- _Task objective_
Exactly and only the lines from the one with "Given: Click the Password input field" through the last line of the records need to be set down; please skip the pictures.

(Stored data entries)
+---+

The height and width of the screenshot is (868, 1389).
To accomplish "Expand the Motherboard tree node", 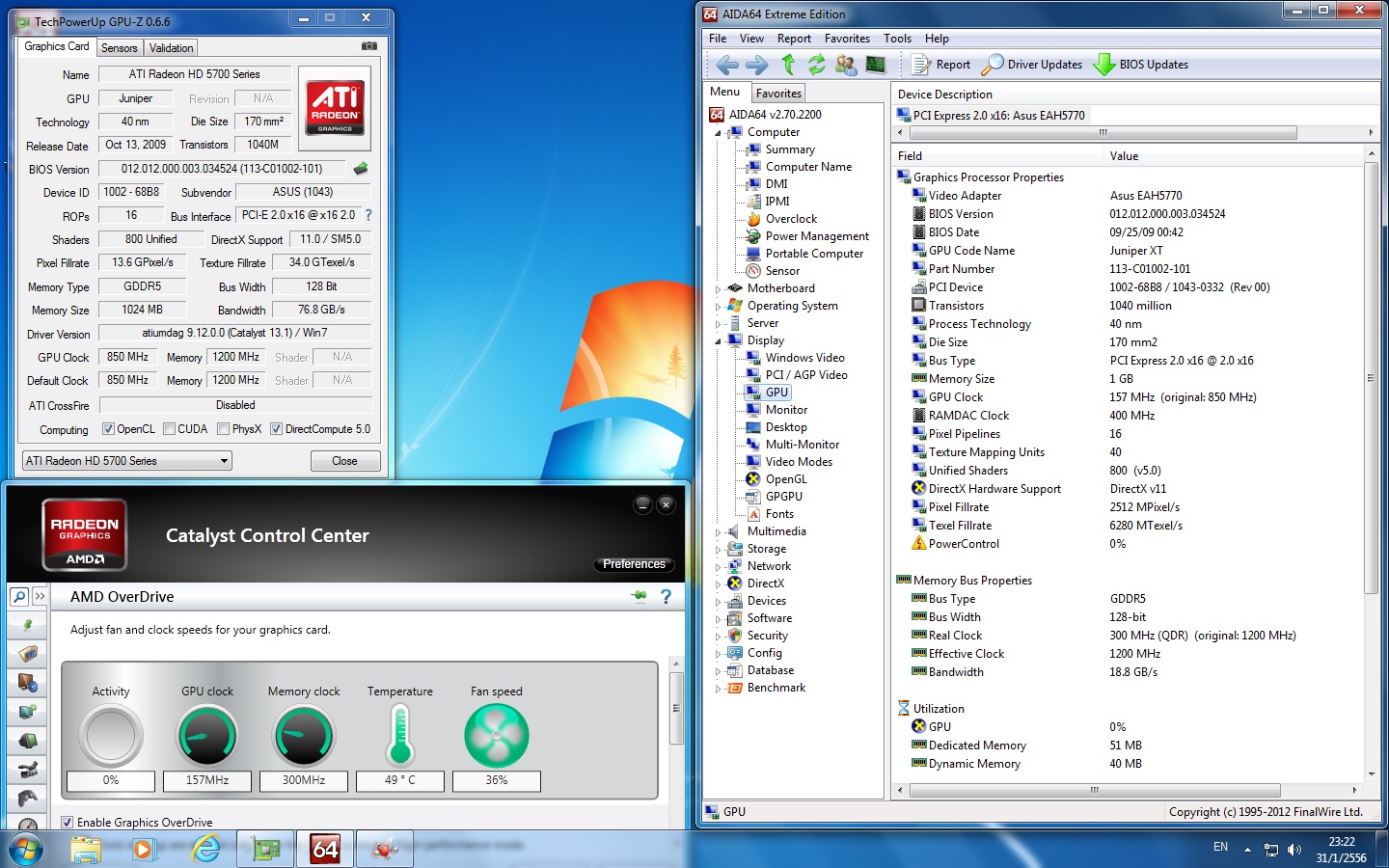I will 718,288.
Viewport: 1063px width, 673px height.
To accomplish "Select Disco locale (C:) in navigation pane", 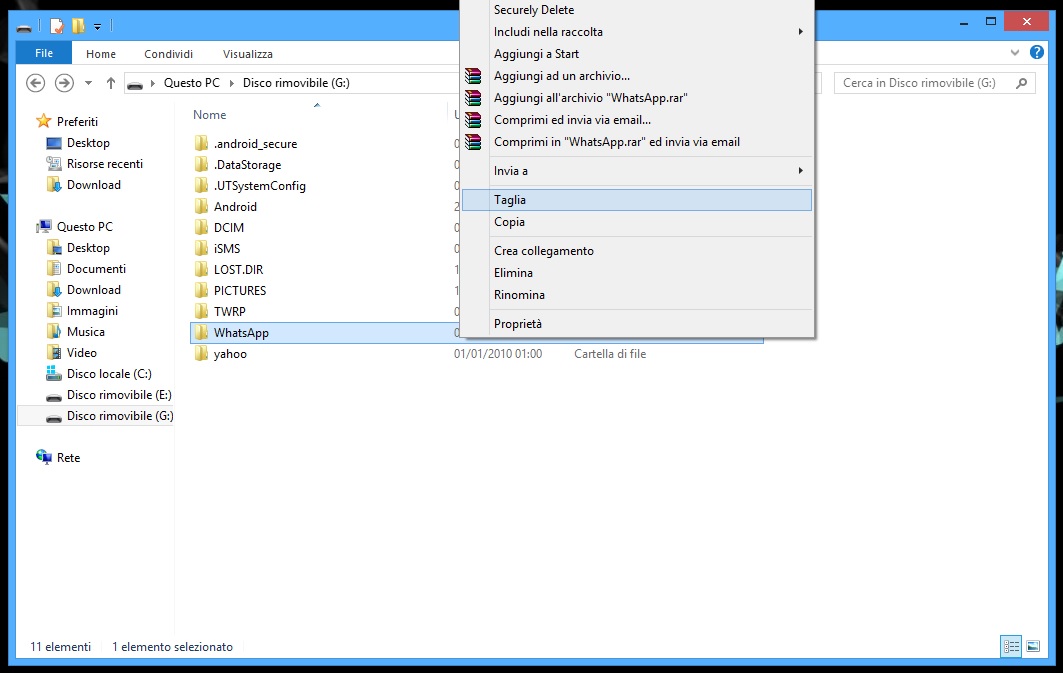I will click(x=108, y=374).
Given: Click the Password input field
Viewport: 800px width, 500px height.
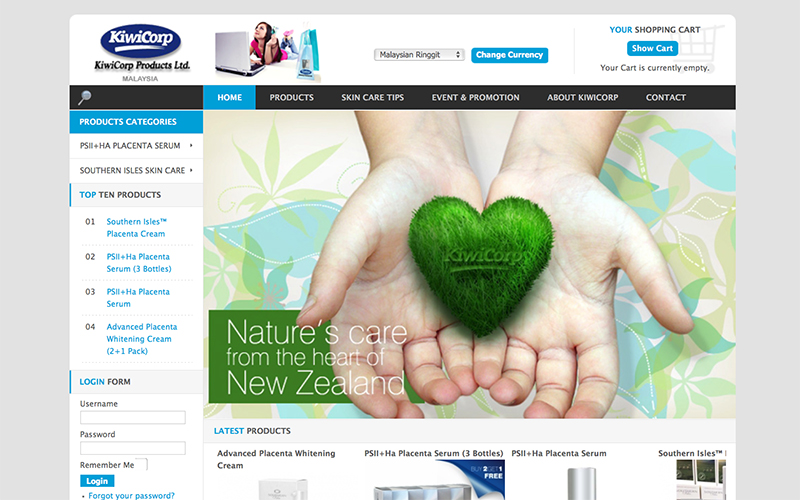Looking at the screenshot, I should (132, 449).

+---+

- _Answer_
Given: Click the Password input field
Viewport: 800px width, 500px height.
Looking at the screenshot, I should (132, 449).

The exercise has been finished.